Unix Technical Forum

Joins: strategy and how-to approach

This is a discussion on Joins: strategy and how-to approach within the SQL Server forums, part of the Microsoft SQL Server category; --> My SQL acumen stems from just a couple courses, and everything since from the trenches. Fun + angst over ...


Go Back   Unix Technical Forum > Database Server Software > Microsoft SQL Server > SQL Server

Register FAQ Members List Calendar Search Today's Posts Mark Forums Read
  #1 (permalink)  
Old 02-29-2008, 01:32 PM
Scott Marquardt
 
Posts: n/a
Default Joins: strategy and how-to approach

My SQL acumen stems from just a couple courses, and everything since from
the trenches. Fun + angst over time.

I'm needing some advice on joins. Though I understand the basics, I'm
having problems abstracting from instances where it's easy to think about
discrete key values (. . . and studentid = 1234) to entire sets of users,
with the joins doing their work.

For example, currently I'm going nuts trying to return dates for which
attendance has not been taken for students, but should have been. Students
have active and inactive periods of enrollment in our schools, so we have a
history table of when they were active and inactive -- as well as two more
tables that layer other bounds on eligible dates (what range of dates fall
within a given school's term?
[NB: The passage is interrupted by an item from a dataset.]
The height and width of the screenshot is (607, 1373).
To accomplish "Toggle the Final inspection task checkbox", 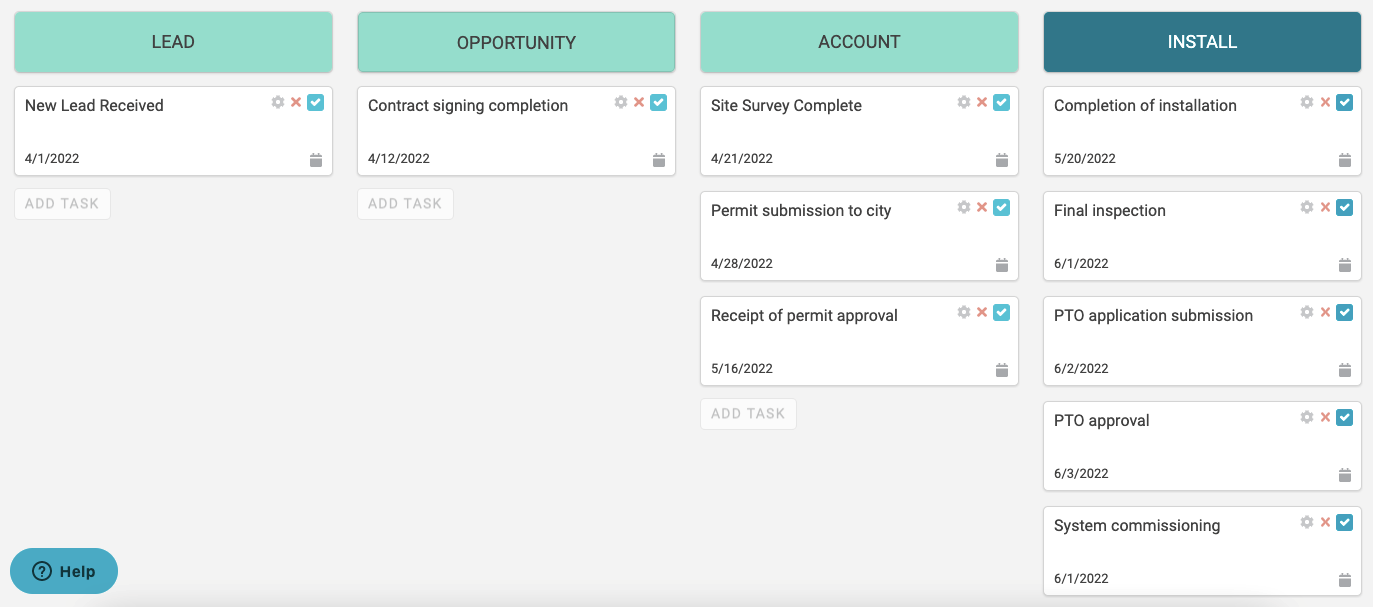I will tap(1344, 207).
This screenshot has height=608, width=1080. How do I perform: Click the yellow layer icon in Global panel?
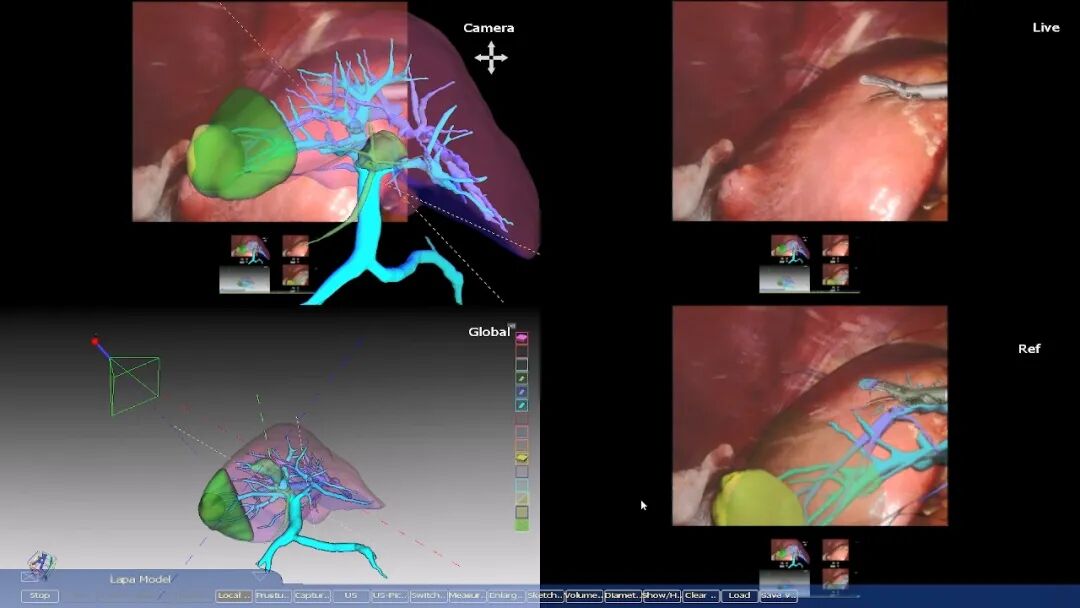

What of holidays and staff institute days?).
I also have a populated calendar table, and a table where students are
identified. Finally, there's a site history table which is a REAL pain in
the butt for me to think about.


CREATE TABLE Student (
StudentID int IDENTITY(1,1) NOT NULL,
CurrentStatus varchar(2) NOT NULL)

CREATE TABLE Calendar (
Dateid int NOT NULL,
Date datetime NULL,
Workday bit NULL )

CREATE TABLE DailyAttendance (
StudentID int NOT NULL,
AttendanceDate datetime NOT NULL,
SiteID varchar(6) NOT NULL,
Attend_Status varchar(2) NOT NULL)

(the last field is, e.g., present or absent)

CREATE TABLE StudentActivityHistory (
StudentID int NOT NULL,
StatusStartDate datetime NOT NULL,
StatusEndDate datetime NULL,
Activity_Status varchar(2) NULL,
StudentStatusHistoryID int IDENTITY(1,1) NOT NULL)

(the activity_status is either A or I; the important records in this table
are the 'A' records. A student's most recent status record always has an
end date of '12/31/9999 12:00:00 AM', whether that's an A or I record. No
dates not between start/end dates of students' A records would need
attendance taken. students may have many periods of activity -- A records
-- as well as many inactive periods.)

CREATE TABLE SiteTerms (
SiteID varchar(6) NOT NULL,
Term varchar(3) NOT NULL,
StartOfTerm datetime NOT NULL,
Quarter varchar(2) NOT NULL,
SchoolYear varchar(9) NOT NULL,
EndOfTerm datetime NOT NULL)

(different schools vary their term start and end dates. No dates not
between term start and end dates would need attendance taken by students
assigned to and active in that school during that period.)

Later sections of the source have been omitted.